**TESTO SCELTO:**

####

Musso in tournée con due spettacoli

Il sacro e la guerra: questi gli ambiti degli ultimi due spettacoli che l’autrice/attrice Giuliana Musso (nella foto), nella sua ricerca artistica sul patriarcato, sta portando in giro per l’Italia. La tappa romana al Teatro Biblioteca Quarticciolo, con “La fabbrica dei preti” il 6-7 aprile (sarà poi a Verbania il 21) e “Mio eroe” l’8 e il 9 (in seguito a Vicenza, il 9 e 10 maggio) è l’occasione per incontrarla.

Comincia col descriverci il primo dei due lavori?

“La fabbrica dei preti” gira da quattro anni, l’ho scritto cercando di indagare le nostre radici culturali, l’educazione cattolica che molti hanno più o meno condiviso, anche a seconda dell’età. Ho fatto parlare anziani che hanno vissuto tutta la vita da preti, o quasi, perché c’è pure chi, a un certo punto, ha lasciato la veste. Nella maggior parte dei casi, sono stati ordinati sacerdoti nel 1975, anno in cui si concludeva il Concilio Vaticano Secondo, evento importante perché ha condizionato la cultura del nostro Paese, e non solo. E questi ragazzini, formatisi all’interno dell’ambiente chiuso, rigido di un seminario, si sono poi trovati ad affrontare un mondo fatto di nuove aperture e possibilità.

Ascoltare quelle testimonianze cosa le ha suscitato?

Ricordo la battuta di una ragazzina che mi ha detto: “A me dei preti non interessava niente, dopo questo spettacolo vorrei lanciare una petizione per salvarli dalla loro solitudine”. Lo spettacolo forse aggiunge un po’ di pietà umana per tutti noi, perché racconta di bisogni primari, che poi sono quelli affettivi e relazionali. A me ha dato l’opportunità di mettere in scena anche questo tipo di sentimenti, che forse nei lavori precedenti erano più sottotraccia; come quegli altri, offre sia momenti di ironia, leggerezza, comicità, che momenti più intensi, forti, e più in generale vede il pubblico molto presente.

Per loro, cosa ha significato esprimersi?

####

**Dati sugli elementi e sulla posizione del testo:**
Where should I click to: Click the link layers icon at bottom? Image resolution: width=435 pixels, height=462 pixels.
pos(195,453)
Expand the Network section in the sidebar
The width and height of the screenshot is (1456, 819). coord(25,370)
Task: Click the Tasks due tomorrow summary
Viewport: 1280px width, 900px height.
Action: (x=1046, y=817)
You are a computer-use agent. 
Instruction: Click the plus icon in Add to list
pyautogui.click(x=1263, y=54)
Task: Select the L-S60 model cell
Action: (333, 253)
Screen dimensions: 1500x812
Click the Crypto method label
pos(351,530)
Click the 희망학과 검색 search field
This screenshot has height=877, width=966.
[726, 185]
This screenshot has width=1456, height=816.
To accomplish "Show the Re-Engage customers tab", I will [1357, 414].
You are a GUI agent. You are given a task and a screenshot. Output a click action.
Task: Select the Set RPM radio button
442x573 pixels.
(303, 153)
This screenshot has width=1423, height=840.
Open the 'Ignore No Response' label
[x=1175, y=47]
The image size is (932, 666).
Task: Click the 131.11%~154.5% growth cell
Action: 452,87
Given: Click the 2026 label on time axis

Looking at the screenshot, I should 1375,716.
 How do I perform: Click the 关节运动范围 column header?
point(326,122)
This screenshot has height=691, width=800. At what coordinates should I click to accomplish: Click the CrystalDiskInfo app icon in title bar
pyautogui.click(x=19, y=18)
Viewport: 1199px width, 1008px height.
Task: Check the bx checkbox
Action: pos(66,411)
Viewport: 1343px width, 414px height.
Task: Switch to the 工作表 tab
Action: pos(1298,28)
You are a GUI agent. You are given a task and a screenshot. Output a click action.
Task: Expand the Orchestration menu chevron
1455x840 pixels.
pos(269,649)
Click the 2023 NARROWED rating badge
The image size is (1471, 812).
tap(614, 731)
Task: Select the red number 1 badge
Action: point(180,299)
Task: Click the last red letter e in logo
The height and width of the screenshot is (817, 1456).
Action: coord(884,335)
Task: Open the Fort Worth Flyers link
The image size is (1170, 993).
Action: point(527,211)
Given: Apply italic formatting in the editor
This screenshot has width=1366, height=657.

####

**COMPITI DA SVOLGERE:**
- A) Copia dall'intervista a Giuliana Musso il brano che va da "Ascoltare quelle testimonianze" fino a "ha significato esprimersi?" compreso.
- B) Secondo l'intervista a Giuliana Musso, in che anno è stata ordinata sacerdote la maggior parte dei preti che parlano in "La fabbrica dei preti"?
I record qui non servono a niente.

**SOLUZIONI:**
- A)
Ascoltare quelle testimonianze cosa le ha suscitato?

Ricordo la battuta di una ragazzina che mi ha detto: “A me dei preti non interessava niente, dopo questo spettacolo vorrei lanciare una petizione per salvarli dalla loro solitudine”. Lo spettacolo forse aggiunge un po’ di pietà umana per tutti noi, perché racconta di bisogni primari, che poi sono quelli affettivi e relazionali. A me ha dato l’opportunità di mettere in scena anche questo tipo di sentimenti, che forse nei lavori precedenti erano più sottotraccia; come quegli altri, offre sia momenti di ironia, leggerezza, comicità, che momenti più intensi, forti, e più in generale vede il pubblico molto presente.

Per loro, cosa ha significato esprimersi?

- B) Nel 1975.